AMICI
“Corpi. Sudori. Sguardi. Ammiccamenti. Effusioni. Voluttà. Desideri. Erotismo. Perversioni. Amori. Illusioni. Feticismi. Godimenti. Sogni. Una volta, di tutto questo ben di Dio, ne parlava con malizia poetica Pier Paolo Pasolini. Oggi, lo fa, con diabolica maestria, Maria De Filippi. “Amici” è la messa in scena di “Ragazzi di vita”. “Amici” è quanto più di neo pasoliniano si possa vedere in tv. E Maria, come Pier Paolo, fa paura. Tanta paura”. Scrissi queste poche righe qualche mese fa sul Foglio e la mia posta elettronica venne subito invasa da insulti, offese, patetiche e ideologiche riflessioni, cialtronerie scritte da chi ama l’ordine fisso delle cose e ha paura di innamorarsi delle ragioni altrui.

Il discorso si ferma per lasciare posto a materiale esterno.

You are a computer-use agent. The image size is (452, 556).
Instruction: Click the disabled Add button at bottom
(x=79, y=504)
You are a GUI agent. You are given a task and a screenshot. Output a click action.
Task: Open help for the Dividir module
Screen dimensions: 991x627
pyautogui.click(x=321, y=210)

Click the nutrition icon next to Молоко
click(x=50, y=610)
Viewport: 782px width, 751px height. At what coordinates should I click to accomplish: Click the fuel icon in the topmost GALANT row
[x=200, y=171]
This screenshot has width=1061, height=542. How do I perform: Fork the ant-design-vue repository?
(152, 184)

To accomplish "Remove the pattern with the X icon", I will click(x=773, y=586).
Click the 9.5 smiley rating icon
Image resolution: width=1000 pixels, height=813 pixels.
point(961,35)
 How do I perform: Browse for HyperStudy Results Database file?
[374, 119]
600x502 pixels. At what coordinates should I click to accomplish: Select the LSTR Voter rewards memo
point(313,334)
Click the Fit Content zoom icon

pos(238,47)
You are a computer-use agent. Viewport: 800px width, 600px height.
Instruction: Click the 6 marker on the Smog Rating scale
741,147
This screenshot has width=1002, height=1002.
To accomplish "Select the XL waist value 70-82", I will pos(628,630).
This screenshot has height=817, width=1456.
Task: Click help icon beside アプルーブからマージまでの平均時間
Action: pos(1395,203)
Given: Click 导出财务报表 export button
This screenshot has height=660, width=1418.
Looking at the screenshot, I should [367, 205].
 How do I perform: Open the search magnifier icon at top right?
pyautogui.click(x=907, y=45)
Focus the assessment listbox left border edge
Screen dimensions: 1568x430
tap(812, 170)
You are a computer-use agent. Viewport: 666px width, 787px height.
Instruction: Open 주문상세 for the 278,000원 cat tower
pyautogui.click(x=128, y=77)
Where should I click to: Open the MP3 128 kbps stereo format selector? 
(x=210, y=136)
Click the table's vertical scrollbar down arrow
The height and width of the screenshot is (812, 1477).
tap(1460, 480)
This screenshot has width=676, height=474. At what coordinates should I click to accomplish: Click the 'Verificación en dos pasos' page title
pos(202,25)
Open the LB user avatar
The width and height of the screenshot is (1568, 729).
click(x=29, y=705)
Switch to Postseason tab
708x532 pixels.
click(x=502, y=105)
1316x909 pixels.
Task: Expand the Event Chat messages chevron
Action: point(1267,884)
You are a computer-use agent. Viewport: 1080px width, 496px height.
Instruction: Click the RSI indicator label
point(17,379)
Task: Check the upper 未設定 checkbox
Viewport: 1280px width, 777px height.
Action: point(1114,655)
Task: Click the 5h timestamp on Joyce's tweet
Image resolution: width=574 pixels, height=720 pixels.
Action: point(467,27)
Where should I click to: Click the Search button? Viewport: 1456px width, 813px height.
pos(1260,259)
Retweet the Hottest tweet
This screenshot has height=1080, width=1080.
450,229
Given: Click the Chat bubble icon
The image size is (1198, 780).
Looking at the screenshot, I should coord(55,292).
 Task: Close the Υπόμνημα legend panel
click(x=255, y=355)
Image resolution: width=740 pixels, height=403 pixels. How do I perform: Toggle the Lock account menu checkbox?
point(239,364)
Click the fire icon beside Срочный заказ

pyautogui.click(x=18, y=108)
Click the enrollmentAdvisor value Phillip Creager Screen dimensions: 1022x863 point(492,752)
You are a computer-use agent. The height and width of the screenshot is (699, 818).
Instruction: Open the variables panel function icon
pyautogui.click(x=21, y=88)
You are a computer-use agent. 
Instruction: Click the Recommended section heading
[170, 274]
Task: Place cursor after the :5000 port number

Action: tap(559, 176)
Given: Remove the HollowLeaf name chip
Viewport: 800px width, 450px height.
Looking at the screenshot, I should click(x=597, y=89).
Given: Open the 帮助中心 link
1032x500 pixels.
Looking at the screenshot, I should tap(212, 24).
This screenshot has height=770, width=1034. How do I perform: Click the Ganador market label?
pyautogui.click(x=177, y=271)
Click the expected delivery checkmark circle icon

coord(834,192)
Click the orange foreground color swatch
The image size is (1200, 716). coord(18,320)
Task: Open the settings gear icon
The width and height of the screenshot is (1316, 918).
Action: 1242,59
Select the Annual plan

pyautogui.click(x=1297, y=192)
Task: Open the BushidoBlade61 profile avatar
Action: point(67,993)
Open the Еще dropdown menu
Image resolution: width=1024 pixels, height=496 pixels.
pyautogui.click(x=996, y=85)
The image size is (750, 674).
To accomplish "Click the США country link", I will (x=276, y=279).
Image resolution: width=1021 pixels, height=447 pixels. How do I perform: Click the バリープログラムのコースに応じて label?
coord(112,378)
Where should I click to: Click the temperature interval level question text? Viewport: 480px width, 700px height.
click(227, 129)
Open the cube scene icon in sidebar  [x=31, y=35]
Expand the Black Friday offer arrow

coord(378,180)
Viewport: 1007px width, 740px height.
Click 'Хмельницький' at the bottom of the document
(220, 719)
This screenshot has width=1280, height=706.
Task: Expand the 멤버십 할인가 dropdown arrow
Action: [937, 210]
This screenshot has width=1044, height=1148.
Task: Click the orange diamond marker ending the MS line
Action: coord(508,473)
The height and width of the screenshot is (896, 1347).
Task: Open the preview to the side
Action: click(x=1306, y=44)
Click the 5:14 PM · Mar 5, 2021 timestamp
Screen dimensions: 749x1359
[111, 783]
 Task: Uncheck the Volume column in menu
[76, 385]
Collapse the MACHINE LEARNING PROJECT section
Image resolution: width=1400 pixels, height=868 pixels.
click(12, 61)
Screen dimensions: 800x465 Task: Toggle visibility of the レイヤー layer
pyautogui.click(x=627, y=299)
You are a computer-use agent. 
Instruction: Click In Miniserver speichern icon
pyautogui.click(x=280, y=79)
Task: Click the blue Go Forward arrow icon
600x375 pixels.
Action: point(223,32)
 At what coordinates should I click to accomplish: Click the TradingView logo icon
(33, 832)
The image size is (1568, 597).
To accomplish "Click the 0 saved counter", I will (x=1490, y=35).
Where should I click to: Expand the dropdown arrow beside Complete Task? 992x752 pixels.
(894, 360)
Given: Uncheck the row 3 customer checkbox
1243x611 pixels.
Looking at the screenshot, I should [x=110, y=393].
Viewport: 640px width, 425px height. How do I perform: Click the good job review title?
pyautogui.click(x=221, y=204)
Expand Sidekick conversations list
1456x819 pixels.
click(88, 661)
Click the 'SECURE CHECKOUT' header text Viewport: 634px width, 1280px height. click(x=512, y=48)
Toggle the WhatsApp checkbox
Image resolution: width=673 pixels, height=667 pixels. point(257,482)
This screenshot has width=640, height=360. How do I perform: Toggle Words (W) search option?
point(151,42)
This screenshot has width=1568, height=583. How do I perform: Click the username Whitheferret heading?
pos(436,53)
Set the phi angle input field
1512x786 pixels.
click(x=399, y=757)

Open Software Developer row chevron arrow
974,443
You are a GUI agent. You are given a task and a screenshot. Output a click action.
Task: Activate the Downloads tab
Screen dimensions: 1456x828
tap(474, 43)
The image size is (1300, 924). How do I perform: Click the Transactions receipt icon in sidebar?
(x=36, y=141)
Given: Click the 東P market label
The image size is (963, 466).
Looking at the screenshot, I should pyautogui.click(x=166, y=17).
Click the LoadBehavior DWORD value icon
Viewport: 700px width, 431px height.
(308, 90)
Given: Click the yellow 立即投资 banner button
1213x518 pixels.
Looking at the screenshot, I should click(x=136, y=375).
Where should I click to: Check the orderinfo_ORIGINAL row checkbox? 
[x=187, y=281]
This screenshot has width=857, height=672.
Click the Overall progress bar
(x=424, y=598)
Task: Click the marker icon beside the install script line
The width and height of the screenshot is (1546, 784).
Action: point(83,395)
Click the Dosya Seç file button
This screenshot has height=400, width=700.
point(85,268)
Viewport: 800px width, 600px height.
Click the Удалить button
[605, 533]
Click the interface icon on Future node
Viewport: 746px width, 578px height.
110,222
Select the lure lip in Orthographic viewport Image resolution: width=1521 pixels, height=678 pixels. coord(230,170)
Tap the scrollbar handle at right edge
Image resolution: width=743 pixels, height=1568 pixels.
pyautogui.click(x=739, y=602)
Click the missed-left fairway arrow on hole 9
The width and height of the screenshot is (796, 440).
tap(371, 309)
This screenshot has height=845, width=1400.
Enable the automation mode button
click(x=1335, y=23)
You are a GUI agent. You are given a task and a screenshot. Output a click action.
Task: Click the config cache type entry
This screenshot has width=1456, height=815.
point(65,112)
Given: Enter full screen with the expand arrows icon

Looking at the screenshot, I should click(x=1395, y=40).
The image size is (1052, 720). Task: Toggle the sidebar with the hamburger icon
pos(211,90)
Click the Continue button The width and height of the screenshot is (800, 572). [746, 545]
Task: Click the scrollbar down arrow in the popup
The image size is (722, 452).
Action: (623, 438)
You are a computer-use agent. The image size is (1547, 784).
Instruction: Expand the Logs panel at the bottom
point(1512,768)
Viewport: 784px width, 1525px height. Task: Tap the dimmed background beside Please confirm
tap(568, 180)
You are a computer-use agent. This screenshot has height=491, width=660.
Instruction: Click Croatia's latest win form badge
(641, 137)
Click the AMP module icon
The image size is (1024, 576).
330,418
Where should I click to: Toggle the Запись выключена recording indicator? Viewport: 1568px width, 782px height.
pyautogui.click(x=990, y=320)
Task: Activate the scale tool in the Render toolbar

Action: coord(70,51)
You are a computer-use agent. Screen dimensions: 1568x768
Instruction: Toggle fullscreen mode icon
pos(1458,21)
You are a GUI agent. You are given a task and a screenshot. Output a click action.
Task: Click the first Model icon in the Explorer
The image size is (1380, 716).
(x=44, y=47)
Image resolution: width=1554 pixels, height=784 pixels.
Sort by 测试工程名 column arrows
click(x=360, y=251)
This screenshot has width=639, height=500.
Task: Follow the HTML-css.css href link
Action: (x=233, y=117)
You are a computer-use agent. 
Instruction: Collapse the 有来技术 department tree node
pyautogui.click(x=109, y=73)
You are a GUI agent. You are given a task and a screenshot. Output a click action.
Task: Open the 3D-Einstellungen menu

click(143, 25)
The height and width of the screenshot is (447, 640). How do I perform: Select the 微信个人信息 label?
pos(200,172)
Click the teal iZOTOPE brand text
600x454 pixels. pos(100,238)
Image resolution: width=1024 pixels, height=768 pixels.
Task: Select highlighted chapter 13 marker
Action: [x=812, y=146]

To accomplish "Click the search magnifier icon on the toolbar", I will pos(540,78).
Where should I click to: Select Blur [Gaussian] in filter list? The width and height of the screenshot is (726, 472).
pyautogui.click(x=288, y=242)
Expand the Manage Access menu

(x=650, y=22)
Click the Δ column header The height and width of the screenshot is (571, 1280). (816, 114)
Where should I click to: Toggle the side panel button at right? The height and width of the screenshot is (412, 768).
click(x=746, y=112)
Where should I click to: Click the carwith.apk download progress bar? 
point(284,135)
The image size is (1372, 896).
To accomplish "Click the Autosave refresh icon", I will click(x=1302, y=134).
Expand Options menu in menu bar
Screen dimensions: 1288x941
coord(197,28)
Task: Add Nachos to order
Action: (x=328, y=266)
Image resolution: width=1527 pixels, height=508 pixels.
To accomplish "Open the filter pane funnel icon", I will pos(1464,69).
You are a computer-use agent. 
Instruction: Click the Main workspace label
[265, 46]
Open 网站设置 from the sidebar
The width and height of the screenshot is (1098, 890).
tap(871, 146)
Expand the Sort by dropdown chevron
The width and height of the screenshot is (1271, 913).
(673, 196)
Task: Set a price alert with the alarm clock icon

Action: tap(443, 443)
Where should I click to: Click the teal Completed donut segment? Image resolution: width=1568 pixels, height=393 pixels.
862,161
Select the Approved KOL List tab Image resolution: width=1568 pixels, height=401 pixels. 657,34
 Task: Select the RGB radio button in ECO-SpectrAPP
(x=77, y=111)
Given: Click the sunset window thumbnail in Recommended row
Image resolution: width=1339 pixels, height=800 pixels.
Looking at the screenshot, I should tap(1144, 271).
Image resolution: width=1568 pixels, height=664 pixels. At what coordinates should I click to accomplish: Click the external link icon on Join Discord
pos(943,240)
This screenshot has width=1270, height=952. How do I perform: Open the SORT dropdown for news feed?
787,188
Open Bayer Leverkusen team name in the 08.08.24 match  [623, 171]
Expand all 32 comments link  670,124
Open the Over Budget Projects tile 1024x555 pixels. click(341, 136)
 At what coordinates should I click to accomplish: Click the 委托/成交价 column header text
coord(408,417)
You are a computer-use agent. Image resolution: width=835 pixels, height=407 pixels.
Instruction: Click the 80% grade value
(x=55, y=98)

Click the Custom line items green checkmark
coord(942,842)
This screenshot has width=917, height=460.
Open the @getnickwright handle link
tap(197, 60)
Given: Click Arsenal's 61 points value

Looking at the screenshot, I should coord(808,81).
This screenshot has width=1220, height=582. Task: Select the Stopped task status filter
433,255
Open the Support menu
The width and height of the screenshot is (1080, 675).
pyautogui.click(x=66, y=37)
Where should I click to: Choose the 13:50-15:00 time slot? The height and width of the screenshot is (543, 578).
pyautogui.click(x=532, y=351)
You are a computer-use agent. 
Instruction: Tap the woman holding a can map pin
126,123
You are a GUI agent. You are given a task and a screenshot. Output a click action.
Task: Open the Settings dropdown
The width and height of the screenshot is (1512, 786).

Con alcuni “detrattori” della De Filippi ho provato a confrontarmi via email, con altri ho discusso liberamente all’interno del mio programma su Rtl 102.5, con taluni è stato impossibile parlare perchè, militando nel pregiudizio, liquidavano la questione più o meno così: “Amici è un programma diseducativo e il cinismo della sua conduttrice è pericoloso”. Dopo la vittoria di Valerio Scanu a Sanremo, in molti si sono sintonizzati su Canale 5, magari spinti solo dalla curiosità, per tentare di capire le ragioni di un successo che né gli addetti ai lavori né i critici più disinvolti riescono a decifrare con profondità e coraggio. I motivi dello snobismo di molti sono da imputare alla pigrizia con cui si affrontano le novità mediatiche del nostro tempo, relegandole, prima ancora di comprenderle, come operazioni di comunicazione e quindi prive di un valore culturale. E’ un peccato che non si comprenda che all’interno di “Amici” si sviluppano gli ideali, i valori e il codice di comportamento di una generazione che attraverso il “successo” tenta di esorcizzare le sue fragilità e le sue solitudini.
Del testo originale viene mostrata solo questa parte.